Segment Start: Supplied records
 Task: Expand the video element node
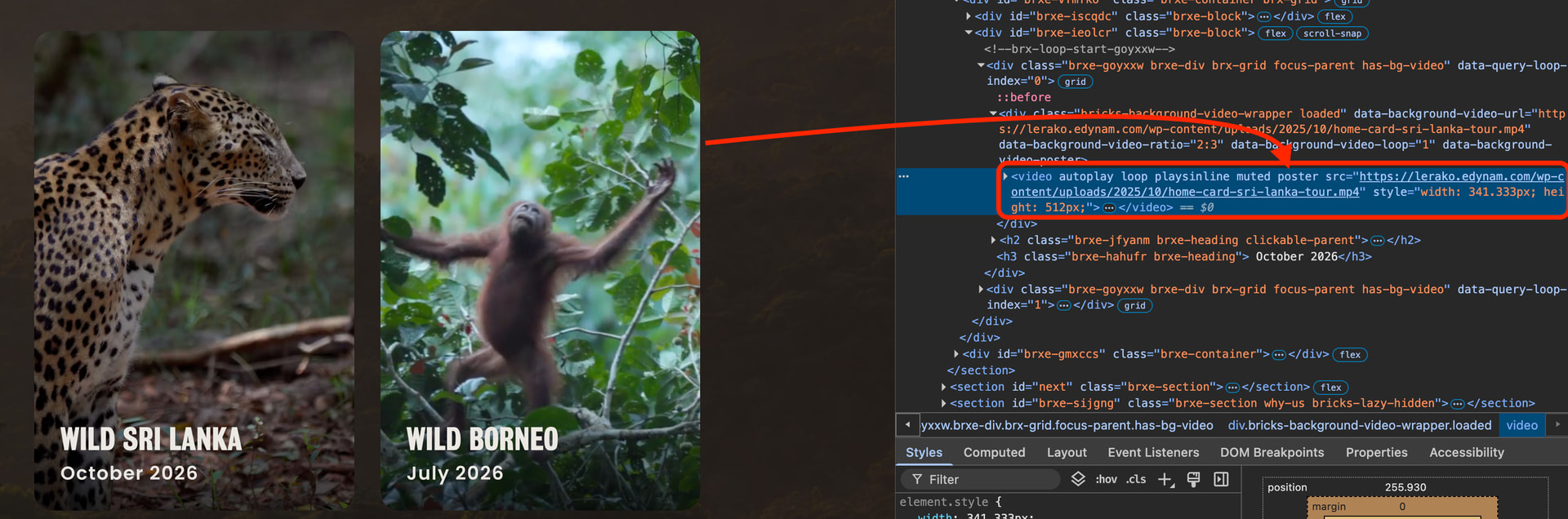pyautogui.click(x=1004, y=176)
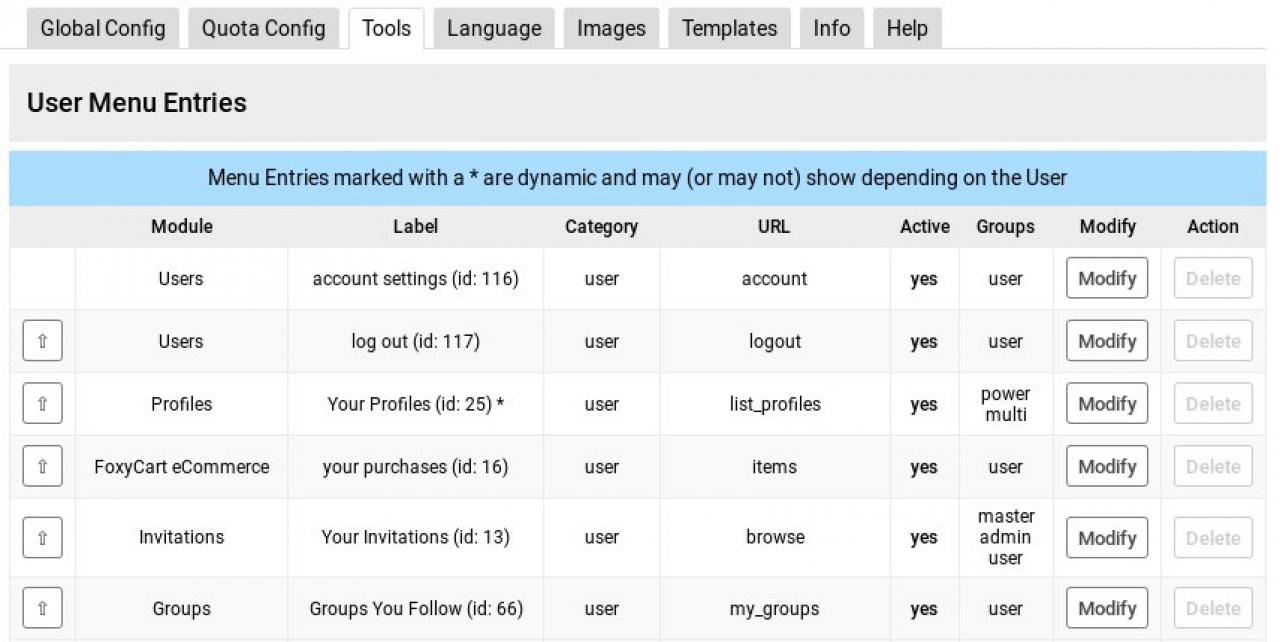Screen dimensions: 1280x642
Task: Move your purchases entry up
Action: pyautogui.click(x=42, y=466)
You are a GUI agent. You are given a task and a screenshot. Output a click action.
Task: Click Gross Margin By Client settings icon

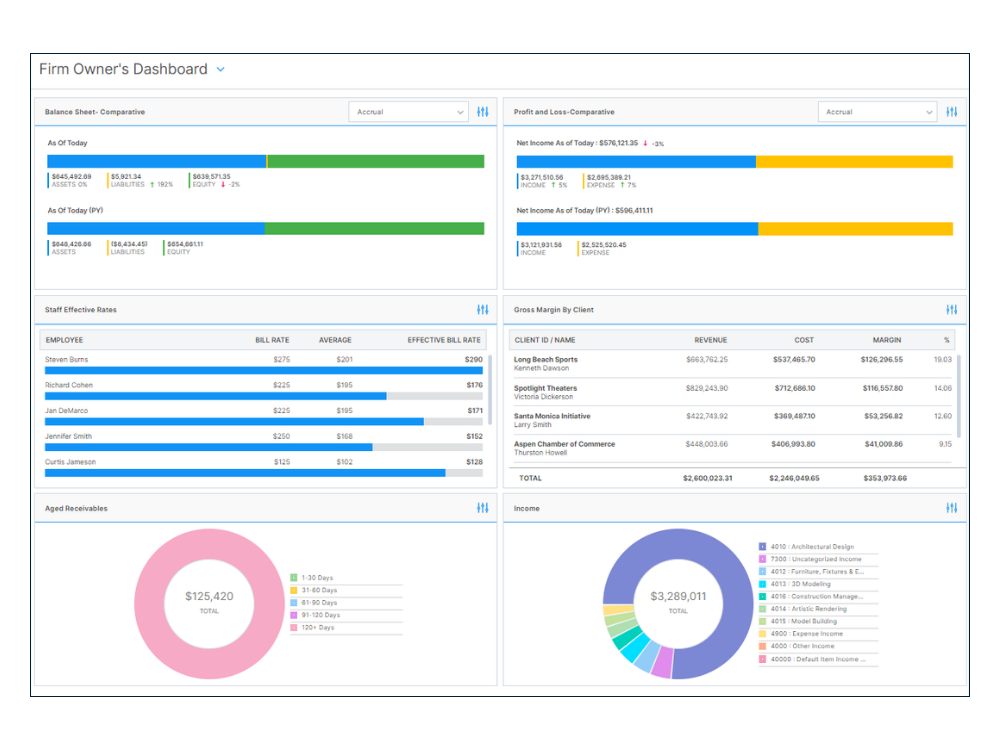point(952,310)
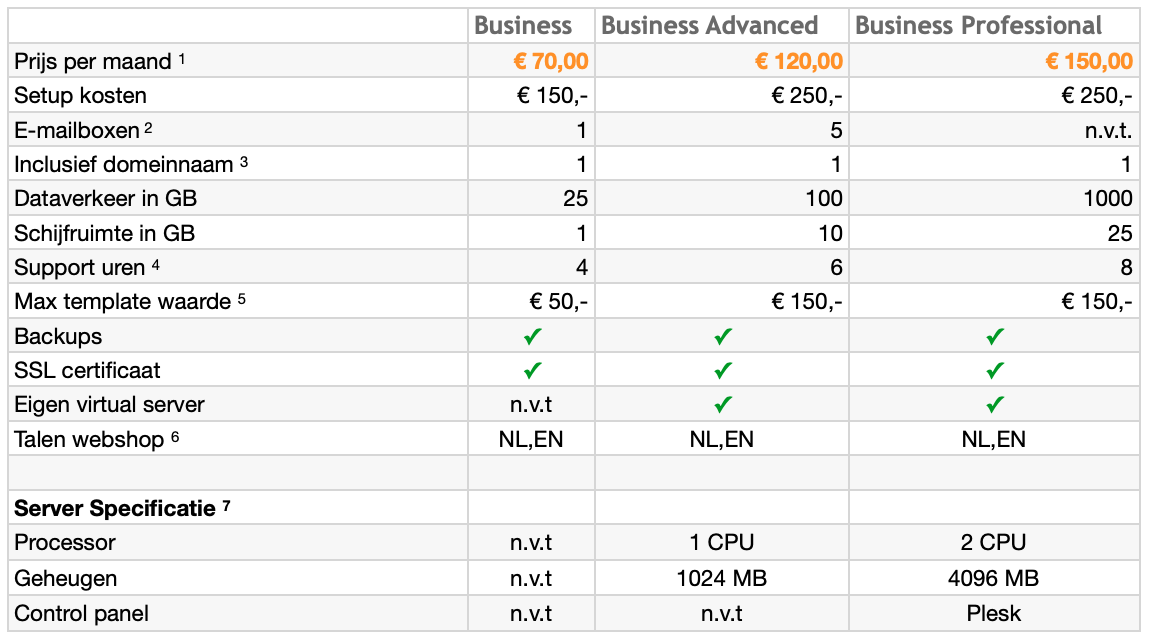Click SSL certificaat checkmark in Business Professional column
The image size is (1150, 642).
(994, 371)
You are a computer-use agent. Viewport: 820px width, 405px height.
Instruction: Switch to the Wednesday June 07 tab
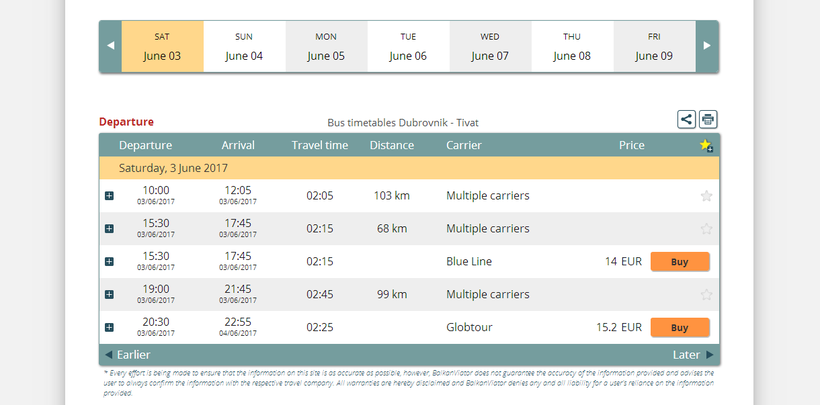click(490, 47)
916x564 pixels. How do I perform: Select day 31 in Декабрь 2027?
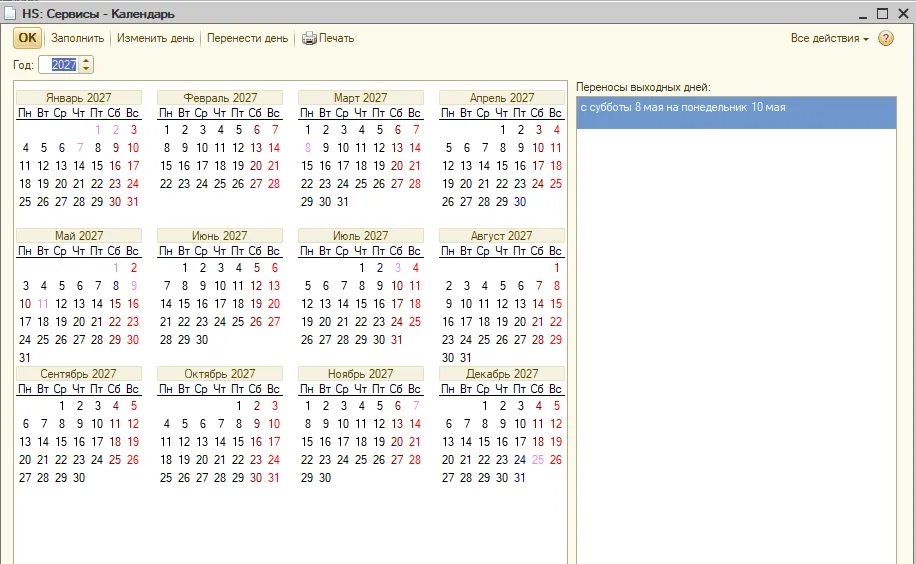520,478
Segment End: Supplied records
§ What is needed: Only the lines from the one containing "Instruction: Switch to" through the end of the records are wanted, set down exactly and without their pictures.

§ Expected answer:
Instruction: Switch to the Wednesday June 07 tab
click(490, 47)
916x564 pixels. How do I perform: Select day 31 in Декабрь 2027?
520,478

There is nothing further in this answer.